На сей раз молчание тянулось дольше. Морри вяло повернул голову.

— Кто ударил Карлоса, Морри?

— Я и в первый раз вас расслышал. Но что за свора! Достопочтенный Эдвард Мэнкс за серьезной беседой за ленчем в «Тармаке» с мисс Фелиситэ де Суз, с которой, разумеется, состоит в родстве по материнской линии, — так, что ли, газеты писали. Ее отчим — лорд Пастерн-и-Бэготт, но если спросите меня, это сдувшийся роман. Шерше ля фам.

Фокс поднял глаза от заметок с выражением безликого интереса.

— И женщина в данном случае… — подстегнул Аллейн.

— Смешное имя для девушки.

— Карлайл?

— На мой взгляд, самое что ни на есть дурацкое имя, ну и что? Но они сплошь и рядом такое выкидывают. Только представьте себе — иметь две фамилии. Пастерн-и-Бэготт. Но я с обоими справлюсь, уж будьте уверены. Пытался меня надуть. Ха! Бранил меня. Говорил, что напишет в чертову газетенку. Махал своим револьверишкой, и где он теперь?

— Вас надуть? — тихонько повторил Аллейн. Он понизил голос до тона Морри.
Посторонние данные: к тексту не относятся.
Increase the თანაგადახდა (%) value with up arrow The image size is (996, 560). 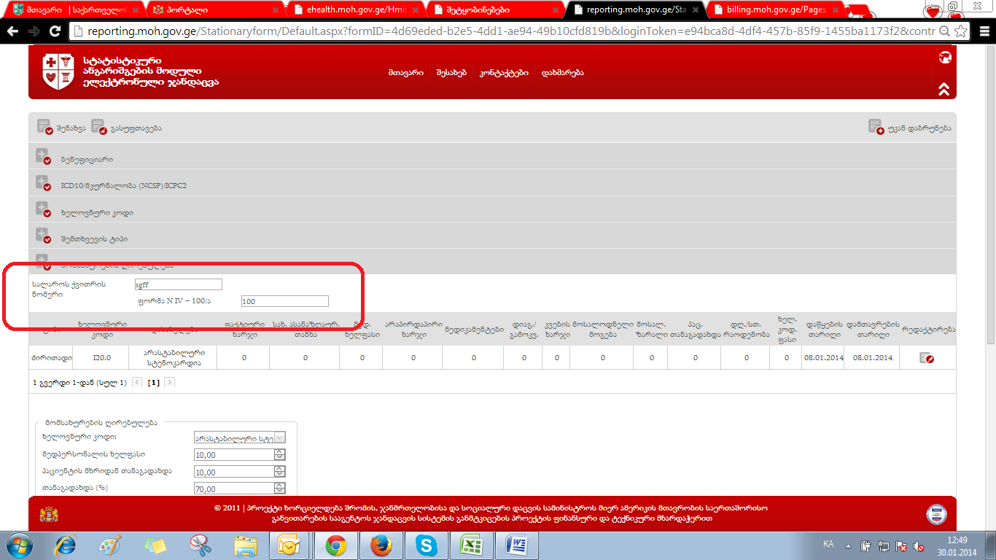279,486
Голоса их сплетались и стихали. Они казались двумя сомнамбулами, разговаривающими с кем-то, кого видят во сне, — безмятежно и с тайным взаимопониманием.

— Он, возможно, знал, — шептал Морри, — что я на такое не пойду, да сами посудите, очень ведь неловко вышло бы. Постоянный ангажемент. Большое спасибо. Как дела у хора? — Он слабо рассмеялся, зевнул и прошептал: — Прошу прошения, — и закрыл глаза.

— Засыпает, — сказал доктор Кертис.

— Морри, — громко сказал Аллейн. — Морри!!!

— Что?

— Лорд Пастерн хотел, чтобы вы дали ему постоянный ангажемент?